▶ _Fragmento seleccionado_
—————

En agosto de 1980, por situaciones que ahora no vienen al caso detallar, fui director de la galería Chaplin, la cual funcionaba en los dos niveles del lobby de Mi Cine La Pirámide, en el centro comercial del igual nombre, en la parte trasera del Concresa. Cada tres o cuatro semanas logré inaugurar exposiciones de fotografía, dibujo, arte ingenuo, pintura, cinetismo, entre otras. Jorge Chirinos, Jesús Reina, Elsa Morales, El Hombre del Anillo, Víctor Millán, Rafael Vicente Fernández, Eugenio Opitz, Lilian Álvarez, son algunos de los nombres que me vienen ahora a la memoria, pero fueron muchos más.

Cada inauguración era acompañada por una peña de gente solidaria que llenaba la sala, era un grupo de viveza exquisita, donde podía aparecer Jacobo Borges, o Rubén Monasterios, o Pedro León Zapata, o Levy Rossell, o cualquier otro amigo de la cultura. Pero nunca faltaba una pareja que cuando llegaba sumía a la sala en un silencio respetuoso que de inmediato se avivaba al paso de ellos. Eran el señor que dirigía la Cinemateca Nacional y su esposa.

Sí, eran Rodolfo Izaguirre y Belén Lobo, ellos no faltaron a una sola de las aperturas que allí organicé. Él entraba con el donaire y garbo que siempre había visto de muchacho en la sala del Museo de Bellas Artes; y ella se desplazaba con una ágil sutileza que parecía dejar una estela a su paso.

—————

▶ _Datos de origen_
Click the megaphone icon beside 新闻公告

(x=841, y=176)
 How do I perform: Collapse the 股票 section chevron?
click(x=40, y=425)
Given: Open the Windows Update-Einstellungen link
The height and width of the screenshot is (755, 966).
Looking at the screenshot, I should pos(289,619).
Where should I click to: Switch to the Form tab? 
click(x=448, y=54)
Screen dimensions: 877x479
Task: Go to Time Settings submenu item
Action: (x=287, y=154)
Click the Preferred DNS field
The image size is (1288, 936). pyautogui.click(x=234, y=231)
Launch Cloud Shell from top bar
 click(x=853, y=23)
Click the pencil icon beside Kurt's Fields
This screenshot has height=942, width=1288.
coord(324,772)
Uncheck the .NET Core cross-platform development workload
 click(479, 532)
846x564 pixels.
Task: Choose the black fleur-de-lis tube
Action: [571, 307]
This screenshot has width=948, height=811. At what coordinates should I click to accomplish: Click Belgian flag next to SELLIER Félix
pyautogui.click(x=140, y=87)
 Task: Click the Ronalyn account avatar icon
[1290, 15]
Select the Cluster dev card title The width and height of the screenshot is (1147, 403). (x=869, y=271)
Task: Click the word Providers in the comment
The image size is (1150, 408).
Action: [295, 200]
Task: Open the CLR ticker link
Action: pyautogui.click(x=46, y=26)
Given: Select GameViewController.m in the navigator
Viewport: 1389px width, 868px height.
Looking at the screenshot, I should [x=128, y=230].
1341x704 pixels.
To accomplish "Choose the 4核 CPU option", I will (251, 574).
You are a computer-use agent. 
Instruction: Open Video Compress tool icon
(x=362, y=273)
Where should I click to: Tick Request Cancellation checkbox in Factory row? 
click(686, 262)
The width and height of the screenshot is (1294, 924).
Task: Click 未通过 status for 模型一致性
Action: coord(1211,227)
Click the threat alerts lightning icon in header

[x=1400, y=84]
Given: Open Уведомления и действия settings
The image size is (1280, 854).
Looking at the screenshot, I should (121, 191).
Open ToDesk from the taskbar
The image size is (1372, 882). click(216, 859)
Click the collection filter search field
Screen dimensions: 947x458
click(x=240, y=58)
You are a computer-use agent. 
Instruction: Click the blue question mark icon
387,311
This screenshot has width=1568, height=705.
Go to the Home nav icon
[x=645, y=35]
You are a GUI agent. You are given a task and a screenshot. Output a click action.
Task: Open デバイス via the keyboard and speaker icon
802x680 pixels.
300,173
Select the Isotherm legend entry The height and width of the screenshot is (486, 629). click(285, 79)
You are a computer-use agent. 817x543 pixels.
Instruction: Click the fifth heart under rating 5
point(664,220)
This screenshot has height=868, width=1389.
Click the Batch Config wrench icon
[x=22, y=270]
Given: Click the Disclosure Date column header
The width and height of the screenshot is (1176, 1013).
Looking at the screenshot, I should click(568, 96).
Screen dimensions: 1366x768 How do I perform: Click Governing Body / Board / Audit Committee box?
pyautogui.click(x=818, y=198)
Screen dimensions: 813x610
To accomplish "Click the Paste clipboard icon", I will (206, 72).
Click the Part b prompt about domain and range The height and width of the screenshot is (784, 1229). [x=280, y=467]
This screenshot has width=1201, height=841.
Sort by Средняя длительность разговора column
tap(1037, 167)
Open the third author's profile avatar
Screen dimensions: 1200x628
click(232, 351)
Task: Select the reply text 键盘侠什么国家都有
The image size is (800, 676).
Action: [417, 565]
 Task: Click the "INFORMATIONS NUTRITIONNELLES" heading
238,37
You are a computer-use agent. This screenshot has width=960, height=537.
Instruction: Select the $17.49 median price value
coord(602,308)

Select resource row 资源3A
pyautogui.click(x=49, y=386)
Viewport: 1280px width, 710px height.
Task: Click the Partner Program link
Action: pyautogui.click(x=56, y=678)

—————

Según el fragmento sobre la galería Chaplin, ¿dónde funcionaba esa galería? Responde basándote únicamente en el fragmento.

En los dos niveles del lobby de Mi Cine La Pirámide, en el centro comercial de igual nombre, en la parte trasera del Concresa.